Berlusconi infatti già governa contro una parte degli italiani, siano essi comunisti, sindacalisti, oppositori in genere, libera stampa, corvi confindustriali, , insegnanti o altro. L’obbiettivo è schiantare con la violenza dei mezzi di comunicazione a sua disposizione (dalle sue tre reti al Tg1 e Tg2 completamente asserviti) la dialettica democratica, il confronto delle idee, il conflitto sociale.
Il suo è un progetto piduista, eversivo. Non si può abbassare la guardia di fronte al livello di degrado morale, di corruzione incombente, di svuotamento degli organi di contrappeso costituzionali, di abiezione comportamentale che hanno avvolto l’Italia.

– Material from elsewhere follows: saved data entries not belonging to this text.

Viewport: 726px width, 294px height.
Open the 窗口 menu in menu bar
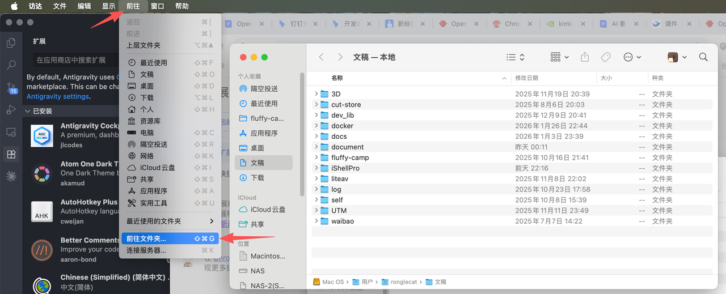tap(158, 6)
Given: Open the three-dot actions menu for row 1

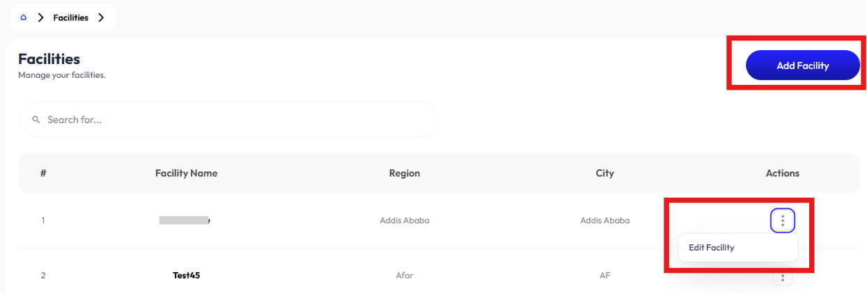Looking at the screenshot, I should 783,221.
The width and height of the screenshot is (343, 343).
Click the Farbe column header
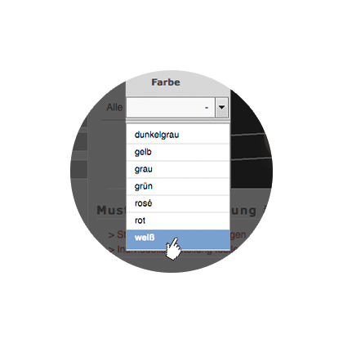(166, 82)
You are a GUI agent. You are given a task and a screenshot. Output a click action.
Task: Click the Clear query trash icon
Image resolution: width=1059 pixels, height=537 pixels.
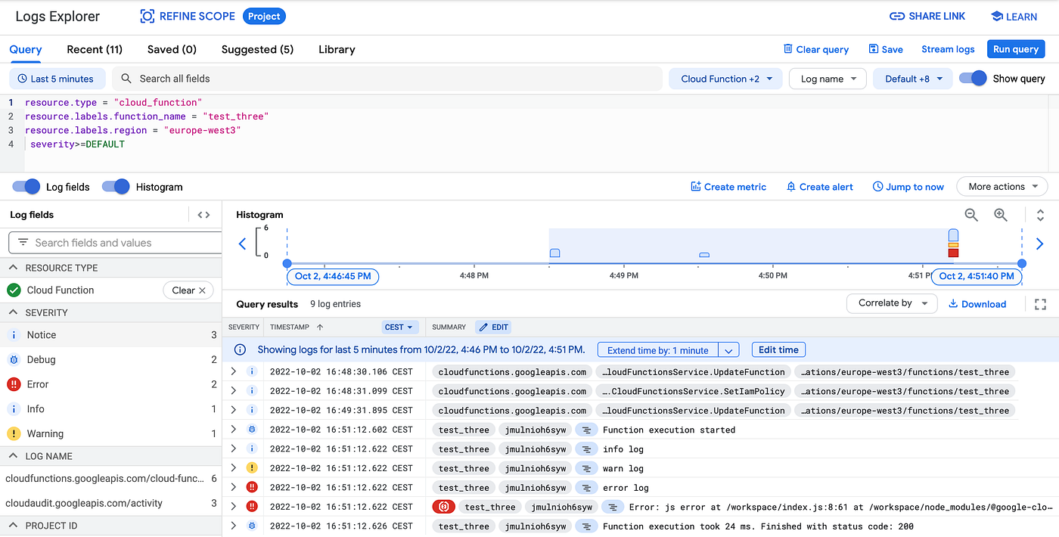789,48
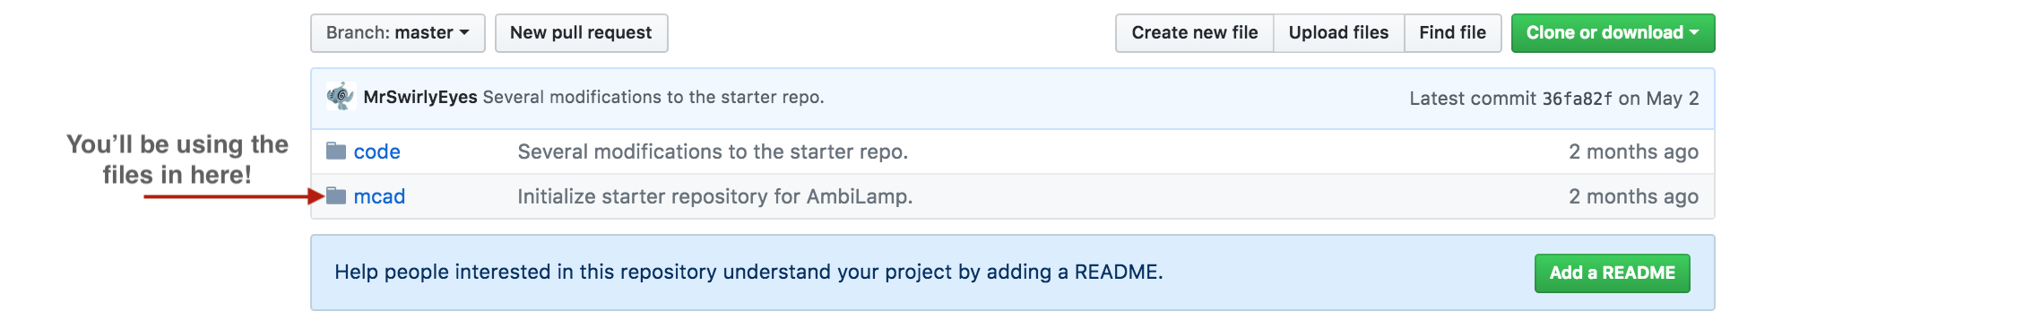Click the 2 months ago timestamp for code
This screenshot has width=2024, height=329.
1633,152
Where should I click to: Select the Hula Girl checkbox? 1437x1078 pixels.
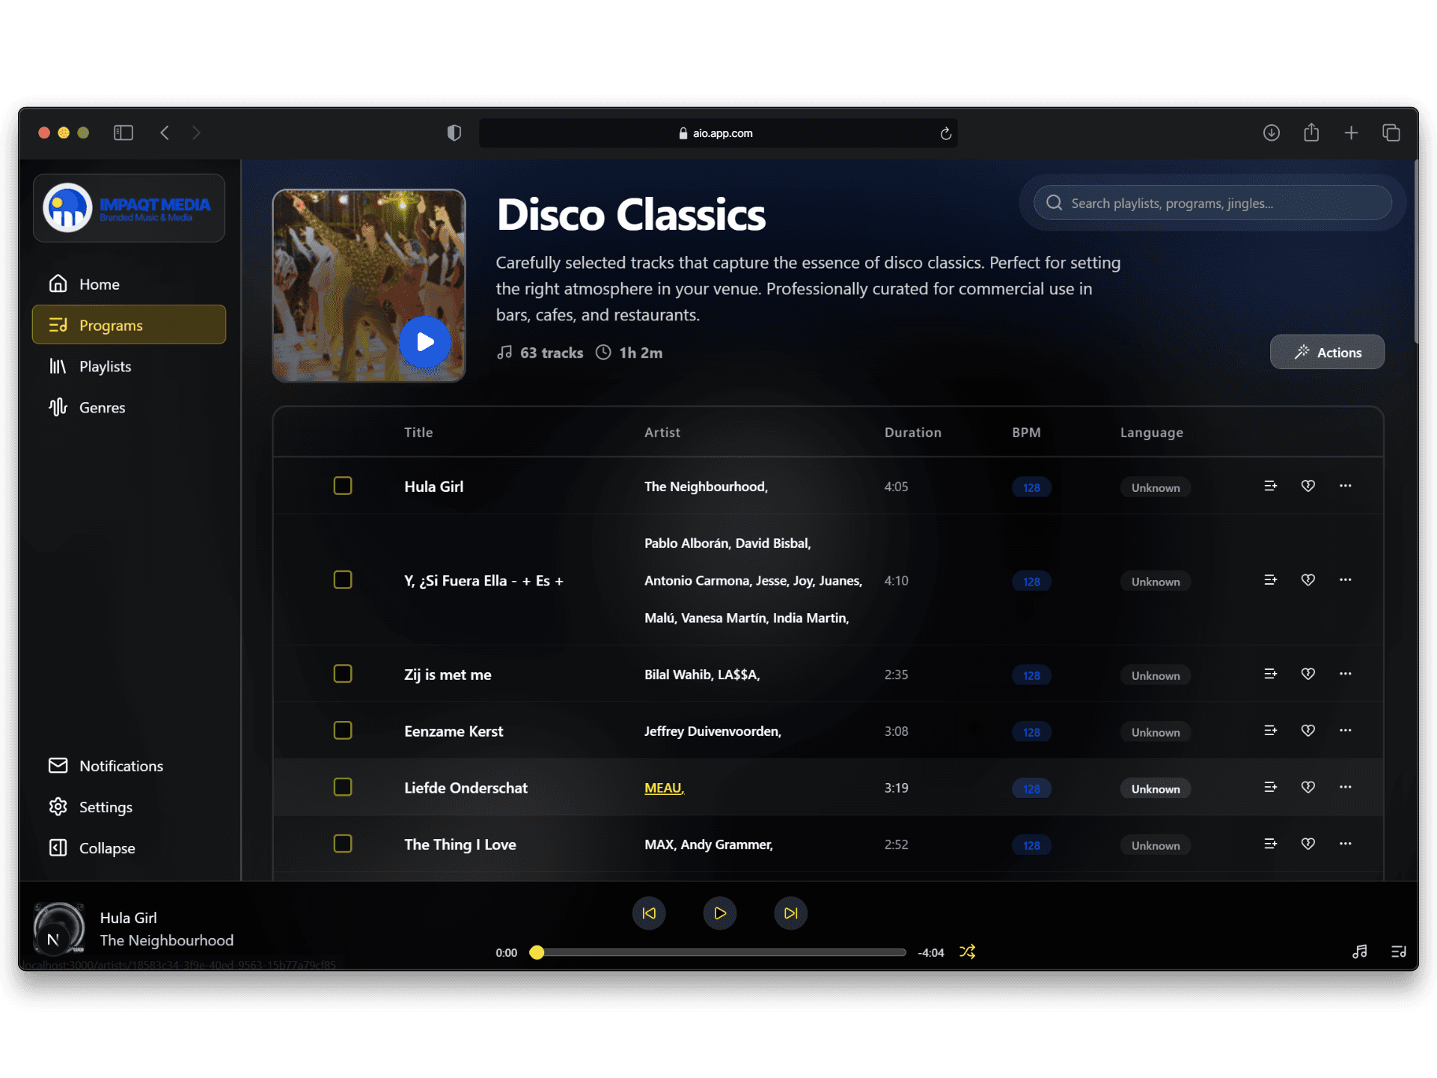343,486
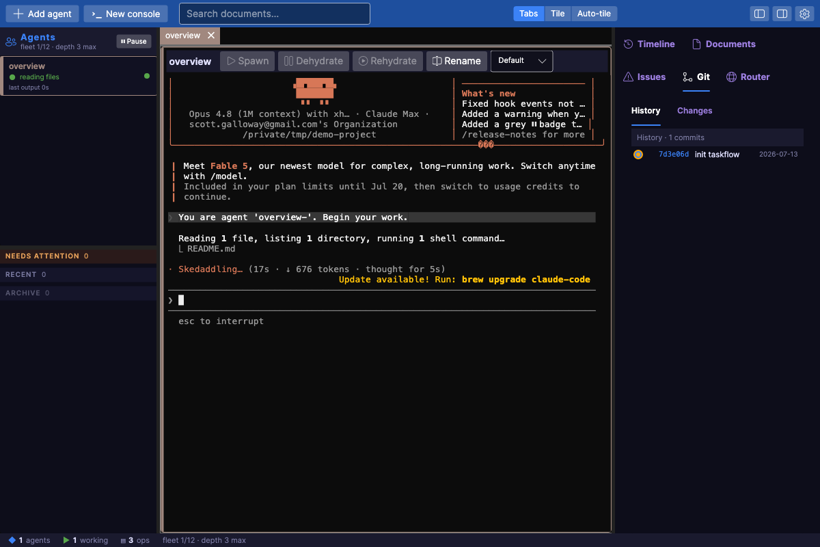The width and height of the screenshot is (820, 547).
Task: Switch to the Changes tab
Action: (x=695, y=111)
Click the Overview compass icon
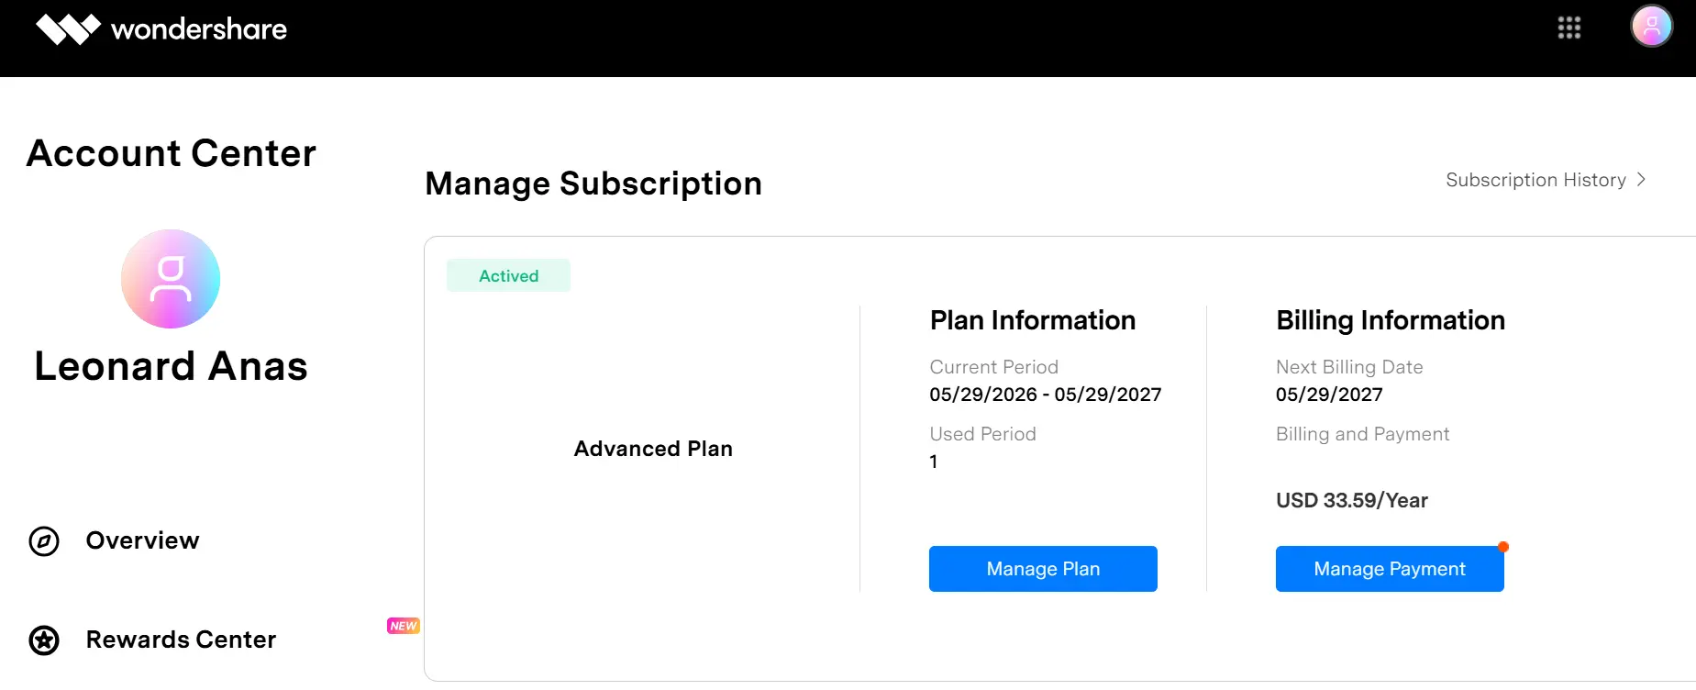 pos(44,541)
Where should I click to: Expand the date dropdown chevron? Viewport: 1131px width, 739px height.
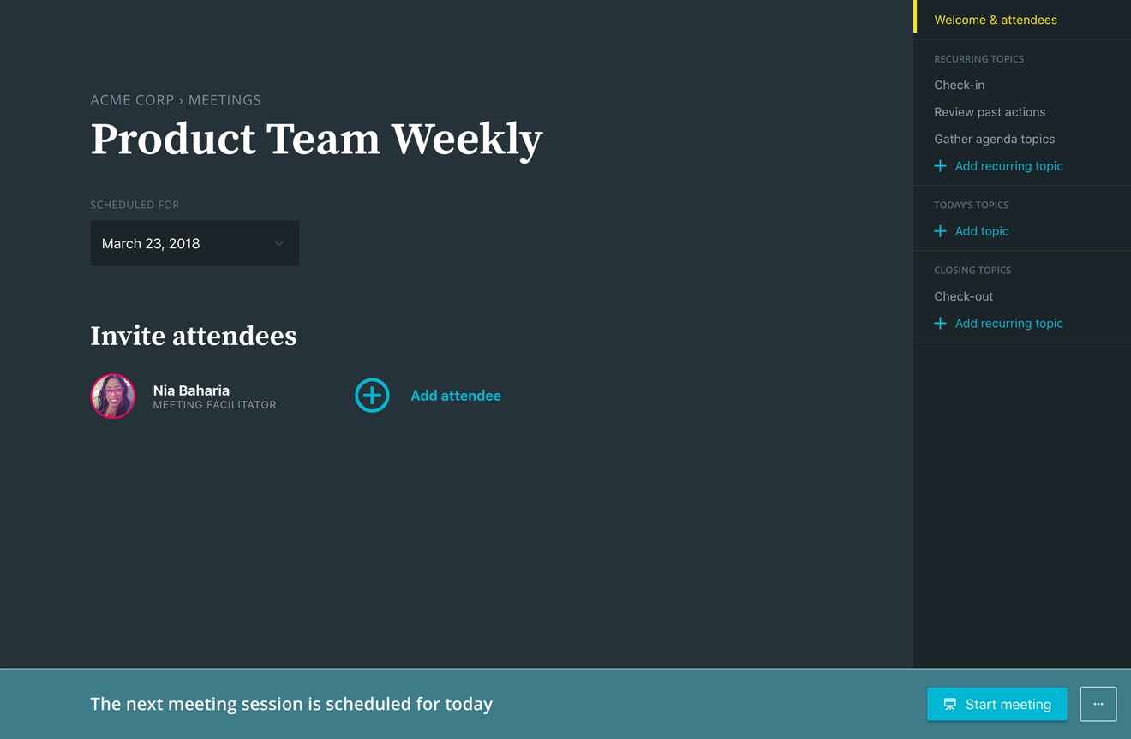(x=279, y=243)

Le accuse di corruzione e di frequentare minorenni, di usare gli aerei di stato per dare un passaggio alla sua corte dei miracoli, di difendersi con le bugie, vengono trasformate in “menzogne messe in fila”. Accuse che in qualsiasi altro paese del mondo (escluse Corea, Birmania e pochi altri) avrebbero costretto alle dimissioni sono invece l’occasione, da parte dell’elettorato di una destra fanatizzata e plaudente, per stringersi attorno al leader.
Le elezioni europee hanno trascinato giù dal predellino il presidente del consiglio, ma i risultati delle amministrative – che gli hanno restituito gran parte delle amministrazioni conquistate dal centro sinistra appena cinque anni prima – grazie alla Lega lo hanno rimesso in pista.
Eppure il Paese non è totalmente cieco, assuefatto, berlusconizzato. Una reazione si è vista alle Europee ma non basta per l’alternativa. Come spesso è accaduto nei frangenti più difficili e controversi della storia repubblicana, di fronte alle risate degli imprenditori e all’indifferenza di partite Iva e quant’altro, spetterà al lavoro dipendente farsi carico della difesa della Repubblica e dello stato sociale.
Si cominci dai ballottaggi e il Pd eviti di chiudere alla sua sinistra. Serve una nuova grande unità delle forze di opposizione che se porteranno addosso l’ipoteca centrista non potranno mai rappresentare il paese che non ama Berlusconi e vuole una società più giusta.